§ WHAT THE TASK ASKS
The whole of the material needs to be repeated exactly, line for line.

§ WORKING DATA
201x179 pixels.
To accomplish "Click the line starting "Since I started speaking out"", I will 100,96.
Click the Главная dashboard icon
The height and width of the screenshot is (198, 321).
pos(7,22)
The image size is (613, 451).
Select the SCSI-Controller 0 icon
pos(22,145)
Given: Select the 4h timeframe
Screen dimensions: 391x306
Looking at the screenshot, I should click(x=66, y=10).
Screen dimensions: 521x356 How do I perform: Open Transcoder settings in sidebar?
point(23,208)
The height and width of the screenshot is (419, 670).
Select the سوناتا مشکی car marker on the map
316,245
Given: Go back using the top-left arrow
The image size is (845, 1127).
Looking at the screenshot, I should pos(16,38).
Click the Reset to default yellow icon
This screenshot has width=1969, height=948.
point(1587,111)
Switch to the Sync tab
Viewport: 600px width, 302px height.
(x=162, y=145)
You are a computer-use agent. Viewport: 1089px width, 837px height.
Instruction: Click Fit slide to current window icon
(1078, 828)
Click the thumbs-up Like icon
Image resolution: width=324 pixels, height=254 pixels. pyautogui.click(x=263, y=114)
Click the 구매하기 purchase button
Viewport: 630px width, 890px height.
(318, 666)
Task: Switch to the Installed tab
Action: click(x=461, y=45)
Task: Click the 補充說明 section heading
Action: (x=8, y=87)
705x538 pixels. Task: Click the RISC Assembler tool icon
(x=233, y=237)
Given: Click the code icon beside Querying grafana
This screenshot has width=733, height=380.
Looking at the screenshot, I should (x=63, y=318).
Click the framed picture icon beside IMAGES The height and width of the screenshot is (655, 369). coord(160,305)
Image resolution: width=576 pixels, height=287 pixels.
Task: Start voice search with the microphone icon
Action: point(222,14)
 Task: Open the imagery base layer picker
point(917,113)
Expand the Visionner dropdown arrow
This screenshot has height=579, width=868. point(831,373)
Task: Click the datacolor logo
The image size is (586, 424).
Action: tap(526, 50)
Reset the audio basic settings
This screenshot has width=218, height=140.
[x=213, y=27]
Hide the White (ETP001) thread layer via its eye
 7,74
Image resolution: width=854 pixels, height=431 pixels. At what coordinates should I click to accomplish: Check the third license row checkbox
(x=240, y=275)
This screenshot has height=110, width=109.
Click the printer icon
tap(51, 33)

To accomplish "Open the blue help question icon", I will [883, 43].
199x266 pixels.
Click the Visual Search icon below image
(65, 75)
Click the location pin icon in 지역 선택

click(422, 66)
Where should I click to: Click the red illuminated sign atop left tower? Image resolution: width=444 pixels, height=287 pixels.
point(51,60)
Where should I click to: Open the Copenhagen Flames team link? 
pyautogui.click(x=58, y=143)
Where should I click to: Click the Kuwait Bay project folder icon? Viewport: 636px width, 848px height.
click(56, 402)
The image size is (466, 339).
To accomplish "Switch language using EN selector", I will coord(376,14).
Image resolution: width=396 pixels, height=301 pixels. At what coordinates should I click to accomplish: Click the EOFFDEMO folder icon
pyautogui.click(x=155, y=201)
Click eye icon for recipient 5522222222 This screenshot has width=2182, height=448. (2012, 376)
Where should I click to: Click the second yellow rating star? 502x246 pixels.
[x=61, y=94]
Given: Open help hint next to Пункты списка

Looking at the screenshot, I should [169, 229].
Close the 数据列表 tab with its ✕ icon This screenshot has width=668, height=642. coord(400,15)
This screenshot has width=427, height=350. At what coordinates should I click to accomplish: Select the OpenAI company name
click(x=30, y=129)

§ SOLUTION TO THIS TASK
201x179 pixels.
To accomplish "Click the line starting "Since I started speaking out"", I will 100,96.
Click the Главная dashboard icon
The height and width of the screenshot is (198, 321).
pos(7,22)
The image size is (613, 451).
Select the SCSI-Controller 0 icon
pos(22,145)
Given: Select the 4h timeframe
Screen dimensions: 391x306
Looking at the screenshot, I should click(x=66, y=10).
Screen dimensions: 521x356 How do I perform: Open Transcoder settings in sidebar?
point(23,208)
The height and width of the screenshot is (419, 670).
Select the سوناتا مشکی car marker on the map
316,245
Given: Go back using the top-left arrow
The image size is (845, 1127).
Looking at the screenshot, I should pos(16,38).
Click the Reset to default yellow icon
This screenshot has width=1969, height=948.
point(1587,111)
Switch to the Sync tab
Viewport: 600px width, 302px height.
(x=162, y=145)
You are a computer-use agent. Viewport: 1089px width, 837px height.
Instruction: Click Fit slide to current window icon
(1078, 828)
Click the thumbs-up Like icon
Image resolution: width=324 pixels, height=254 pixels. pyautogui.click(x=263, y=114)
Click the 구매하기 purchase button
Viewport: 630px width, 890px height.
(318, 666)
Task: Switch to the Installed tab
Action: click(x=461, y=45)
Task: Click the 補充說明 section heading
Action: (x=8, y=87)
705x538 pixels. Task: Click the RISC Assembler tool icon
(x=233, y=237)
Given: Click the code icon beside Querying grafana
This screenshot has width=733, height=380.
Looking at the screenshot, I should (x=63, y=318).
Click the framed picture icon beside IMAGES The height and width of the screenshot is (655, 369). coord(160,305)
Image resolution: width=576 pixels, height=287 pixels.
Task: Start voice search with the microphone icon
Action: point(222,14)
 Task: Open the imagery base layer picker
point(917,113)
Expand the Visionner dropdown arrow
This screenshot has height=579, width=868. point(831,373)
Task: Click the datacolor logo
The image size is (586, 424).
Action: tap(526, 50)
Reset the audio basic settings
This screenshot has width=218, height=140.
[x=213, y=27]
Hide the White (ETP001) thread layer via its eye
 7,74
Image resolution: width=854 pixels, height=431 pixels. At what coordinates should I click to accomplish: Check the third license row checkbox
(x=240, y=275)
This screenshot has height=110, width=109.
Click the printer icon
tap(51, 33)

To accomplish "Open the blue help question icon", I will [883, 43].
199x266 pixels.
Click the Visual Search icon below image
(65, 75)
Click the location pin icon in 지역 선택

click(422, 66)
Where should I click to: Click the red illuminated sign atop left tower? Image resolution: width=444 pixels, height=287 pixels.
point(51,60)
Where should I click to: Open the Copenhagen Flames team link? 
pyautogui.click(x=58, y=143)
Where should I click to: Click the Kuwait Bay project folder icon? Viewport: 636px width, 848px height.
click(56, 402)
The image size is (466, 339).
To accomplish "Switch language using EN selector", I will coord(376,14).
Image resolution: width=396 pixels, height=301 pixels. At what coordinates should I click to accomplish: Click the EOFFDEMO folder icon
pyautogui.click(x=155, y=201)
Click eye icon for recipient 5522222222 This screenshot has width=2182, height=448. (2012, 376)
Where should I click to: Click the second yellow rating star? 502x246 pixels.
[x=61, y=94]
Given: Open help hint next to Пункты списка

Looking at the screenshot, I should [169, 229].
Close the 数据列表 tab with its ✕ icon This screenshot has width=668, height=642. coord(400,15)
This screenshot has width=427, height=350. At what coordinates should I click to accomplish: Select the OpenAI company name
click(x=30, y=129)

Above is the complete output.